- Task requirements
Could you give the items again from the line with "You are a computer-use agent. Image" through the end of the items, replacing "Go to" with "Open" and leaving everything else unchanged? Leave the pictures out of your answer.

- Items
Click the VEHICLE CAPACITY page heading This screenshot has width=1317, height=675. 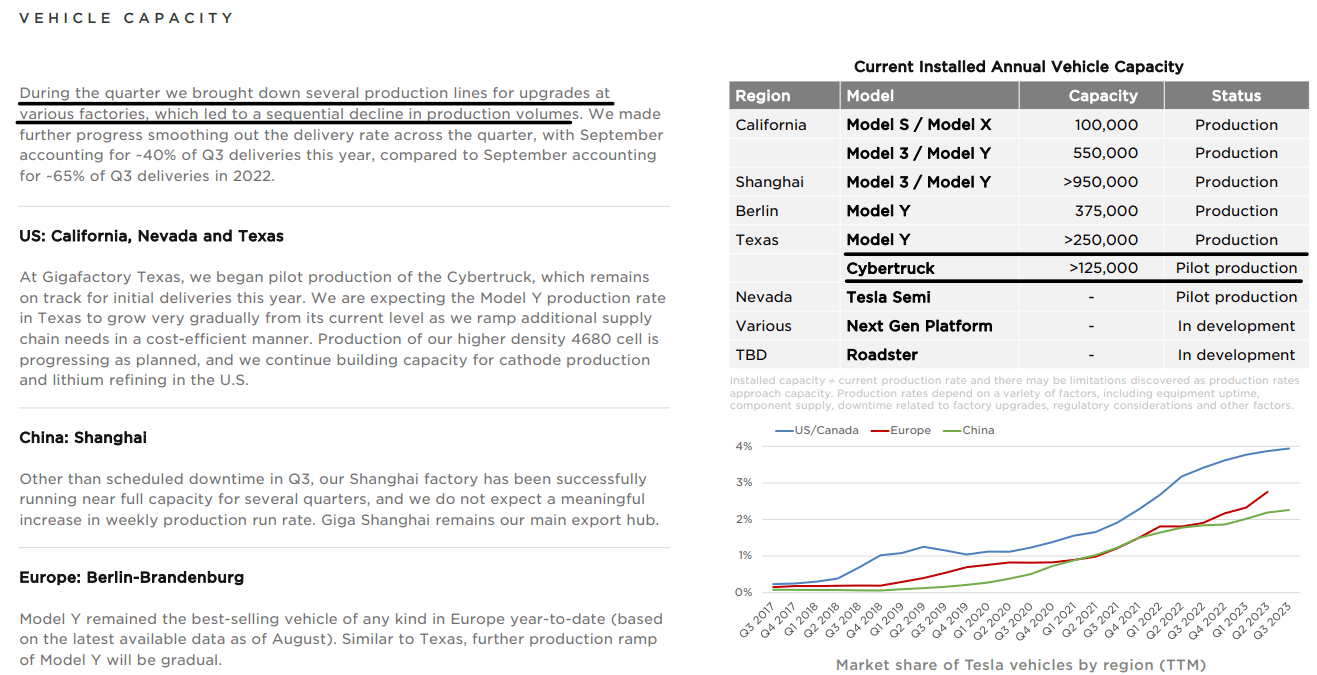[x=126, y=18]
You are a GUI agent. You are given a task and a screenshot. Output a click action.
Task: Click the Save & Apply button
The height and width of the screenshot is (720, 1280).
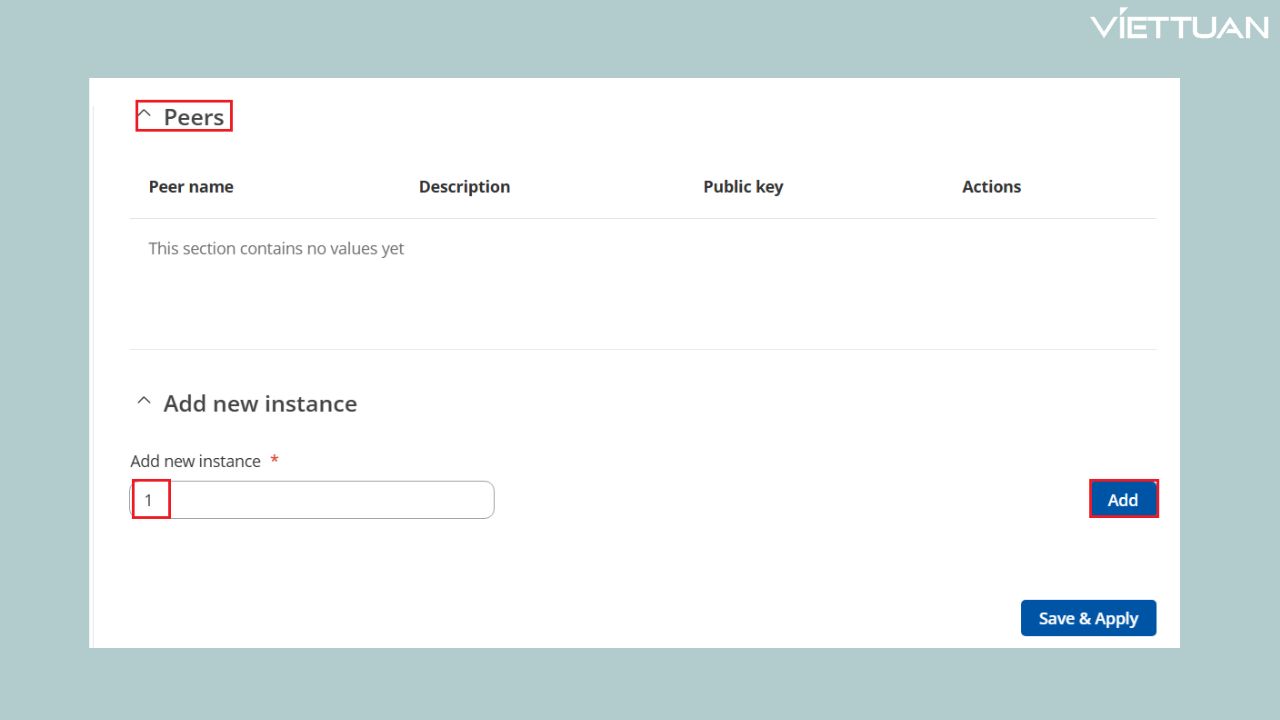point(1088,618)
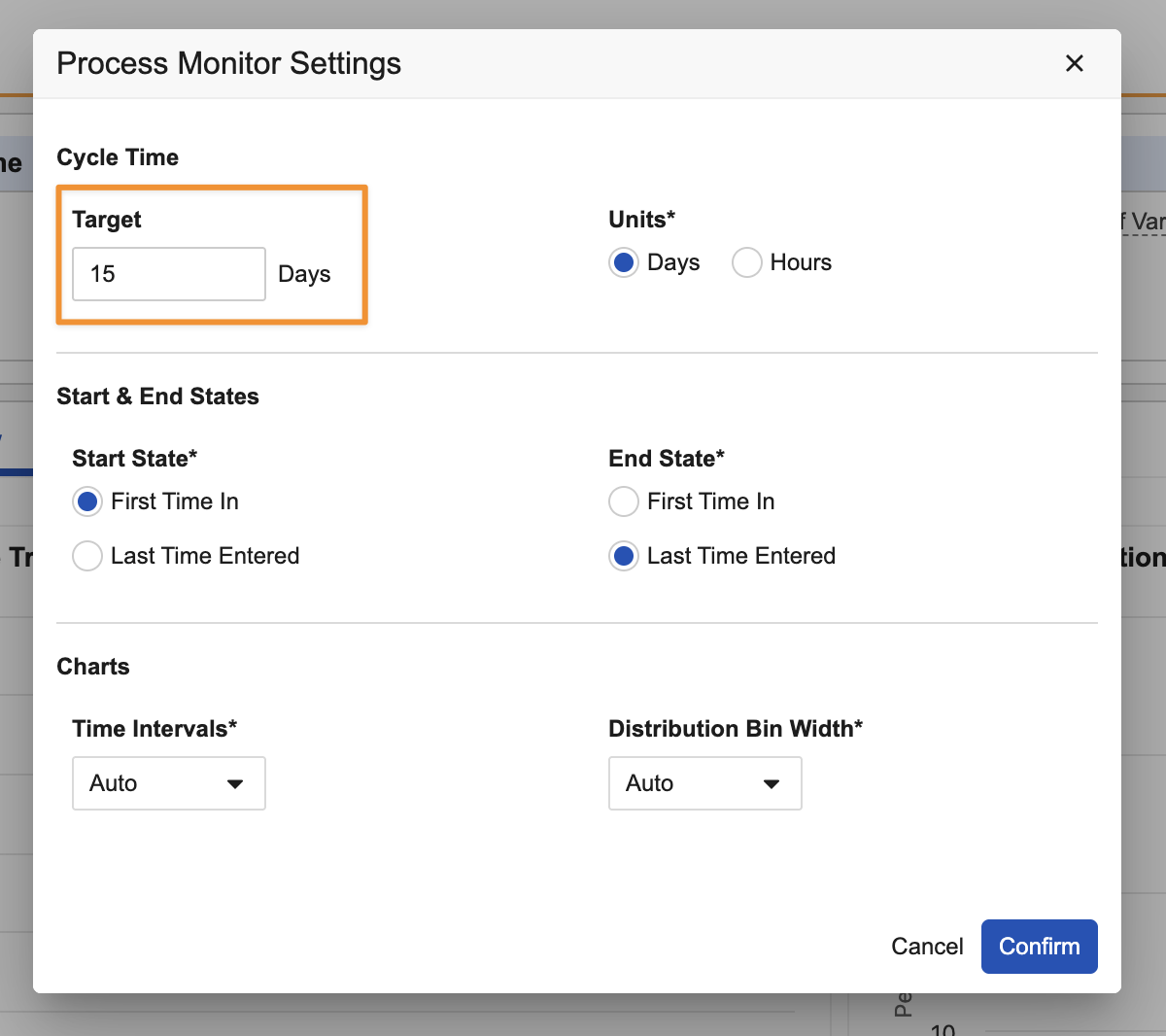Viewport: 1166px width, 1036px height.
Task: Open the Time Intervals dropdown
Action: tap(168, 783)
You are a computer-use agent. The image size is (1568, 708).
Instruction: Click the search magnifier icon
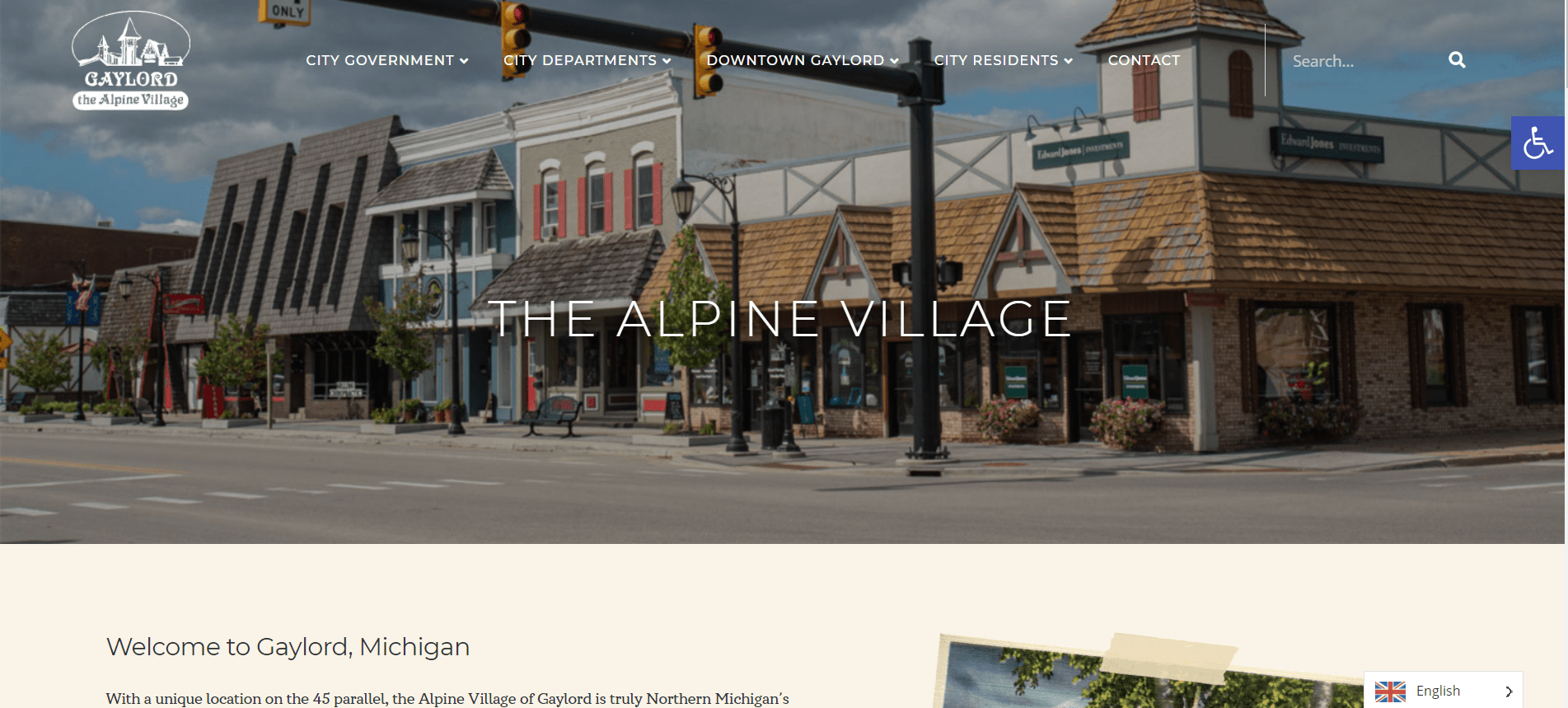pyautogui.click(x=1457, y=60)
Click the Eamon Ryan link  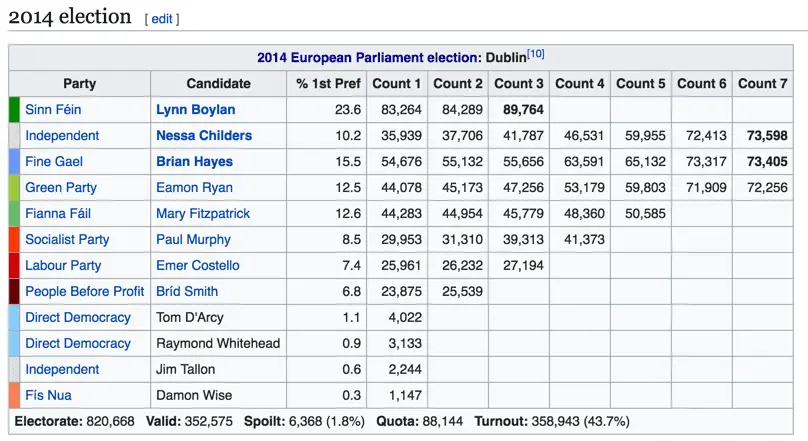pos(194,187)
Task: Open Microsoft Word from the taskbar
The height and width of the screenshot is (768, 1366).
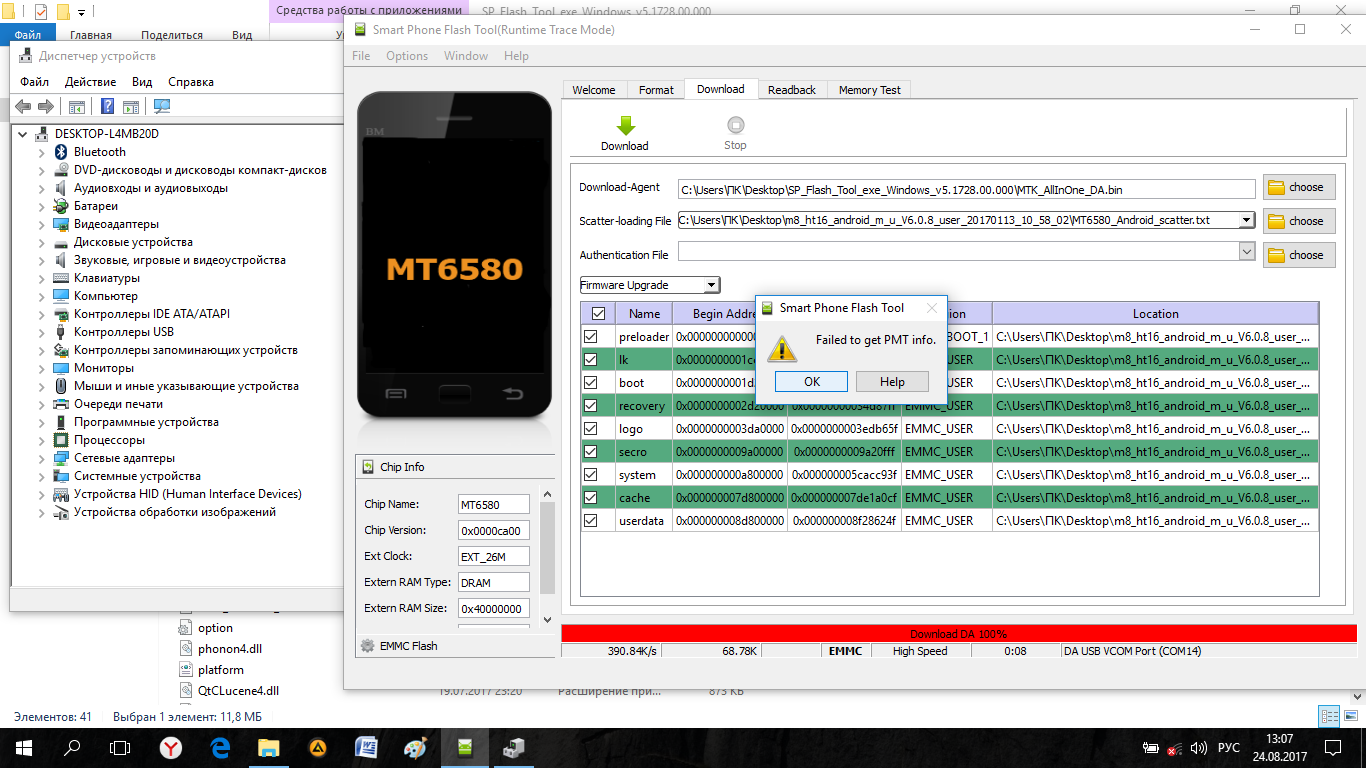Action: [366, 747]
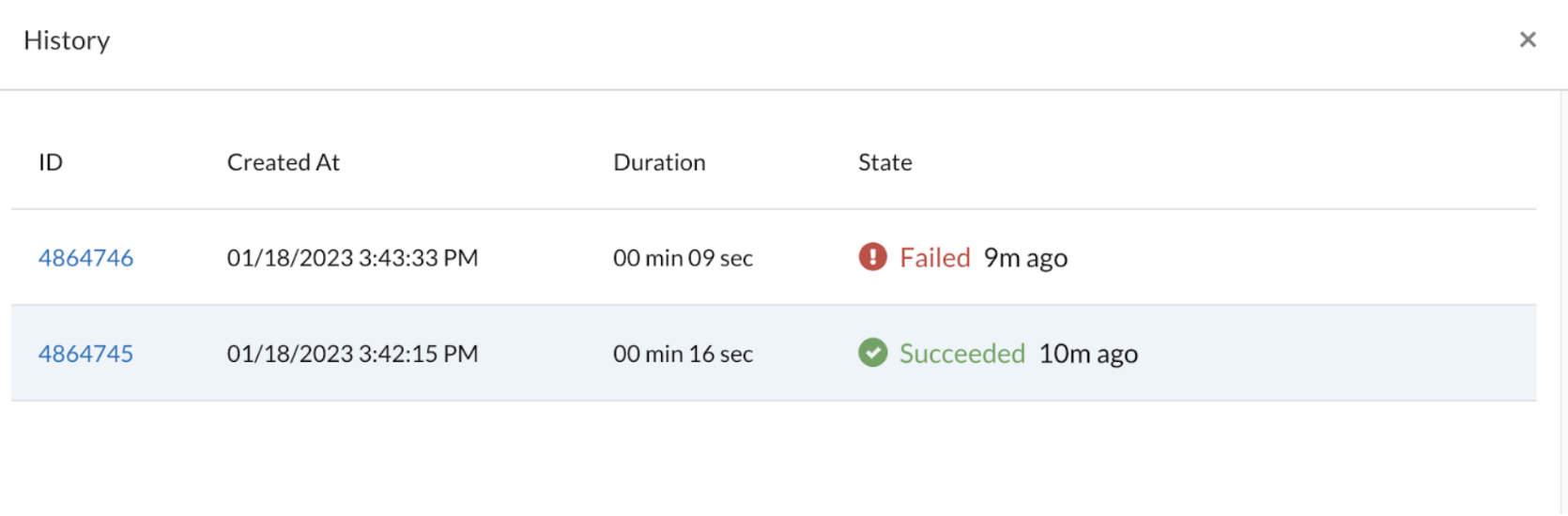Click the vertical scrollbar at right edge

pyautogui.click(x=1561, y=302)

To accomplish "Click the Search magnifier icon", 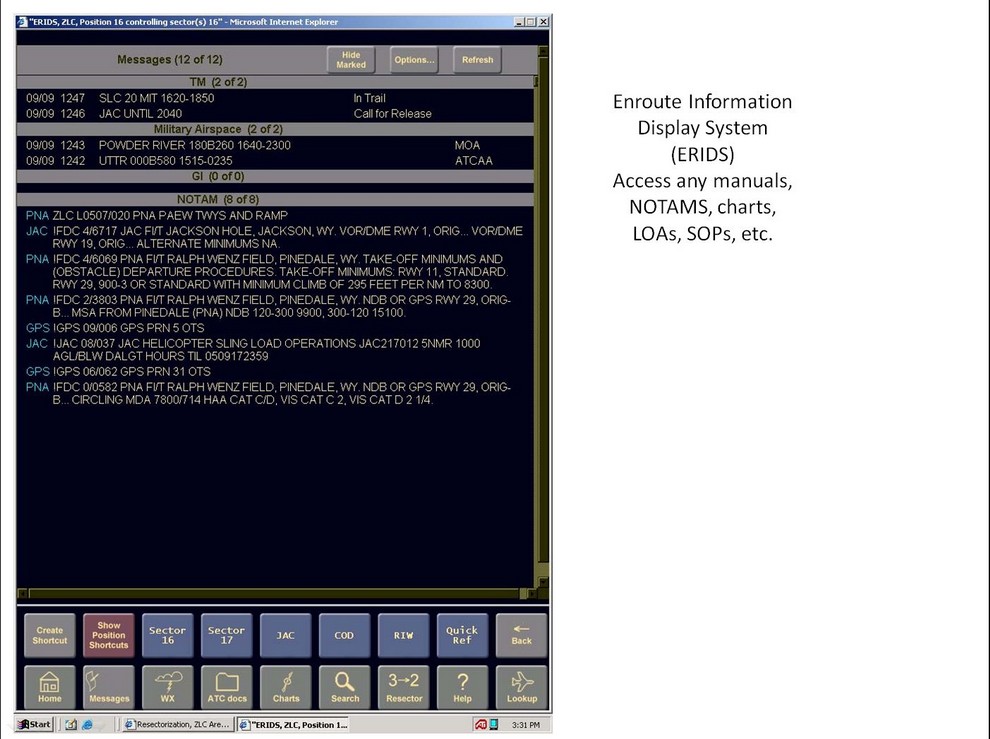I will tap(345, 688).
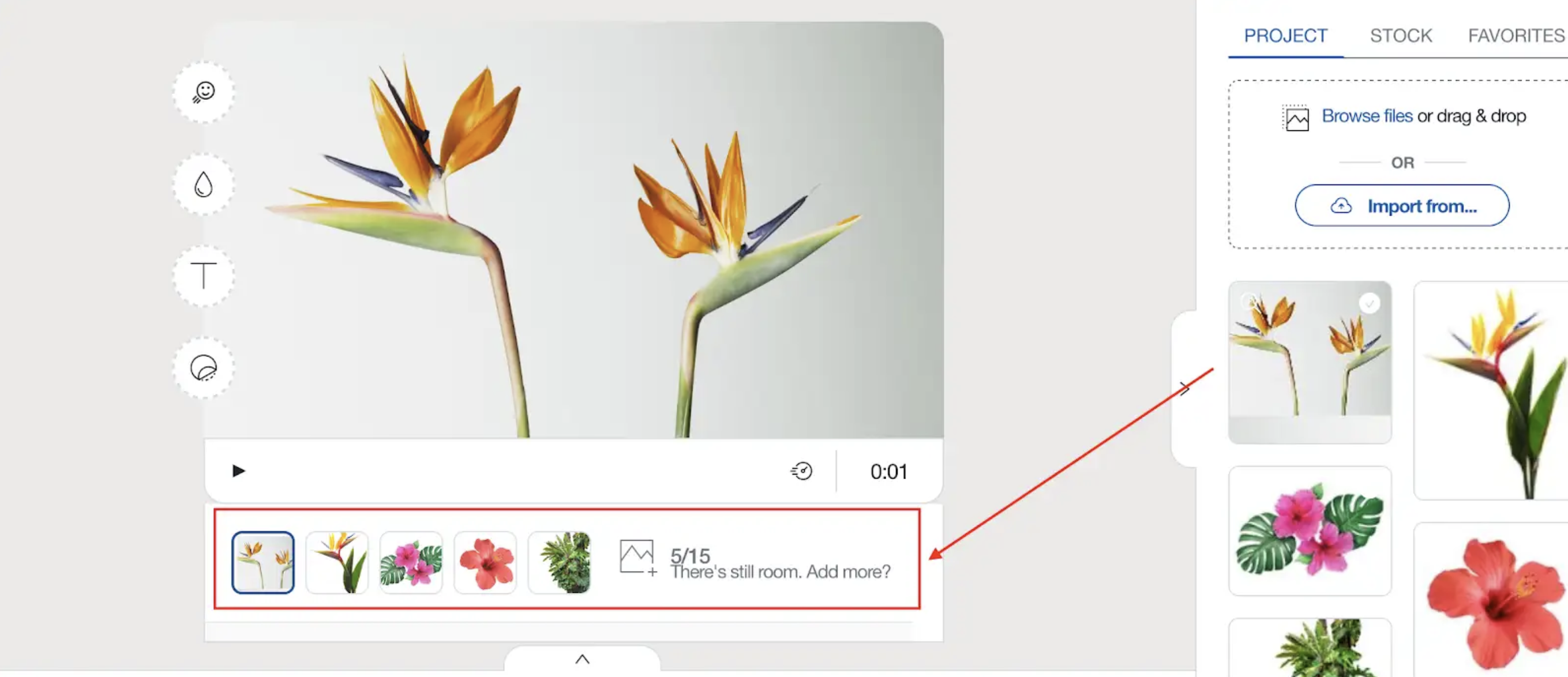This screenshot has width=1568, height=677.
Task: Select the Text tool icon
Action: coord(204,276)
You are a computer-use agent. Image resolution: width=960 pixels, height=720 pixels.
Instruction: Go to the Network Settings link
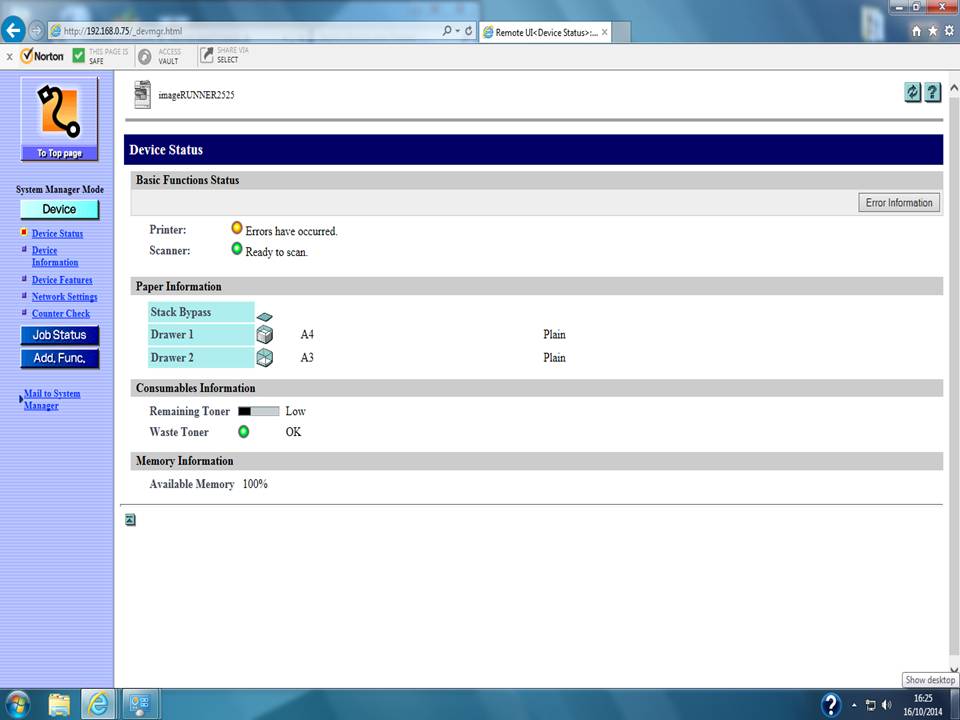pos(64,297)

- Solved exercise
You are a computer-use agent. Image resolution: width=960 pixels, height=720 pixels.
Instruction: Open the Network Settings link
pos(64,297)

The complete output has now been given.